-- Supplied records follows --

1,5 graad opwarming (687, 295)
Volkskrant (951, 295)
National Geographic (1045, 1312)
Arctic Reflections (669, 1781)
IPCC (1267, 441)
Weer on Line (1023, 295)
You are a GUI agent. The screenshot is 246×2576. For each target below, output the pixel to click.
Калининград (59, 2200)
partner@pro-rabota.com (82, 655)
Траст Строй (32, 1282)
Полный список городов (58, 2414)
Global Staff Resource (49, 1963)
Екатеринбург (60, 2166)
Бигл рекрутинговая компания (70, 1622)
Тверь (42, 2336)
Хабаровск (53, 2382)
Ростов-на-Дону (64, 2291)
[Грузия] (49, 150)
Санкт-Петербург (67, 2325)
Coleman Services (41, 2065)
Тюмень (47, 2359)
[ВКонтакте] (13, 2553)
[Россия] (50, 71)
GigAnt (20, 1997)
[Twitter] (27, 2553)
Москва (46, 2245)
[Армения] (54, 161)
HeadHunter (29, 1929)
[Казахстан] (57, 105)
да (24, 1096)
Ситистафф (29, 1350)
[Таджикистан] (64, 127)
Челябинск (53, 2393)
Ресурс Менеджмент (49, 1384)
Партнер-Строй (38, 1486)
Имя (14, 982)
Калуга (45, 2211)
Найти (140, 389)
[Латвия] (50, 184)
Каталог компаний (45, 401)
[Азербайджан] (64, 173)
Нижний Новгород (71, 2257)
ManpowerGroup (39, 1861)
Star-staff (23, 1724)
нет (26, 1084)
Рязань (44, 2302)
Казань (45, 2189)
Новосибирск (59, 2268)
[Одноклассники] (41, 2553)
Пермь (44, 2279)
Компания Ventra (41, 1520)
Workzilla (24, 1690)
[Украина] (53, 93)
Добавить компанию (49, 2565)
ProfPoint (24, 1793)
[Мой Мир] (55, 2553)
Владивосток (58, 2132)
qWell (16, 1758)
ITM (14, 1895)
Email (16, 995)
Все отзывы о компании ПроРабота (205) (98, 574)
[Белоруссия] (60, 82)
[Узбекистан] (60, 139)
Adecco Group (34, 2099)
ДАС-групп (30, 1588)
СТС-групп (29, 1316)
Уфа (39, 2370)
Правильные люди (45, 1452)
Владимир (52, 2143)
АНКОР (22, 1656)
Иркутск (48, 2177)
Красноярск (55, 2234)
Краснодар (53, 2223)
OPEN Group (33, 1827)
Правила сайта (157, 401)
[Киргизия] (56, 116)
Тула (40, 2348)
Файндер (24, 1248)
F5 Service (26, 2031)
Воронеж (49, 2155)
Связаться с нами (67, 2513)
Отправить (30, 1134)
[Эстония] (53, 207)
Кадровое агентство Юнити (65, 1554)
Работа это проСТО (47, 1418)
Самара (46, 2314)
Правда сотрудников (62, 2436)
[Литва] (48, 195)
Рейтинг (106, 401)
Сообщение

-- Supplied records concluded --

# What to do
Extract the full listing above without altering anything.

# Your response
1,5 graad opwarming (687, 295)
Volkskrant (951, 295)
National Geographic (1045, 1312)
Arctic Reflections (669, 1781)
IPCC (1267, 441)
Weer on Line (1023, 295)
You are a GUI agent. The screenshot is 246×2576. For each target below, output the pixel to click.
Калининград (59, 2200)
partner@pro-rabota.com (82, 655)
Траст Строй (32, 1282)
Полный список городов (58, 2414)
Global Staff Resource (49, 1963)
Екатеринбург (60, 2166)
Бигл рекрутинговая компания (70, 1622)
Тверь (42, 2336)
Хабаровск (53, 2382)
Ростов-на-Дону (64, 2291)
[Грузия] (49, 150)
Санкт-Петербург (67, 2325)
Coleman Services (41, 2065)
Тюмень (47, 2359)
[ВКонтакте] (13, 2553)
[Россия] (50, 71)
GigAnt (20, 1997)
[Twitter] (27, 2553)
Москва (46, 2245)
[Армения] (54, 161)
HeadHunter (29, 1929)
[Казахстан] (57, 105)
да (24, 1096)
Ситистафф (29, 1350)
[Таджикистан] (64, 127)
Челябинск (53, 2393)
Ресурс Менеджмент (49, 1384)
Партнер-Строй (38, 1486)
Имя (14, 982)
Калуга (45, 2211)
Найти (140, 389)
[Латвия] (50, 184)
Каталог компаний (45, 401)
[Азербайджан] (64, 173)
Нижний Новгород (71, 2257)
ManpowerGroup (39, 1861)
Star-staff (23, 1724)
нет (26, 1084)
Рязань (44, 2302)
Казань (45, 2189)
Новосибирск (59, 2268)
[Одноклассники] (41, 2553)
Пермь (44, 2279)
Компания Ventra (41, 1520)
Workzilla (24, 1690)
[Украина] (53, 93)
Добавить компанию (49, 2565)
ProfPoint (24, 1793)
[Мой Мир] (55, 2553)
Владивосток (58, 2132)
qWell (16, 1758)
ITM (14, 1895)
Email (16, 995)
Все отзывы о компании ПроРабота (205) (98, 574)
[Белоруссия] (60, 82)
[Узбекистан] (60, 139)
Adecco Group (34, 2099)
ДАС-групп (30, 1588)
СТС-групп (29, 1316)
Уфа (39, 2370)
Правильные люди (45, 1452)
Владимир (52, 2143)
АНКОР (22, 1656)
Иркутск (48, 2177)
Красноярск (55, 2234)
Краснодар (53, 2223)
OPEN Group (33, 1827)
Правила сайта (157, 401)
[Киргизия] (56, 116)
Тула (40, 2348)
Файндер (24, 1248)
F5 Service (26, 2031)
Воронеж (49, 2155)
Связаться с нами (67, 2513)
Отправить (30, 1134)
[Эстония] (53, 207)
Кадровое агентство Юнити (65, 1554)
Работа это проСТО (47, 1418)
Самара (46, 2314)
Правда сотрудников (62, 2436)
[Литва] (48, 195)
Рейтинг (106, 401)
Сообщение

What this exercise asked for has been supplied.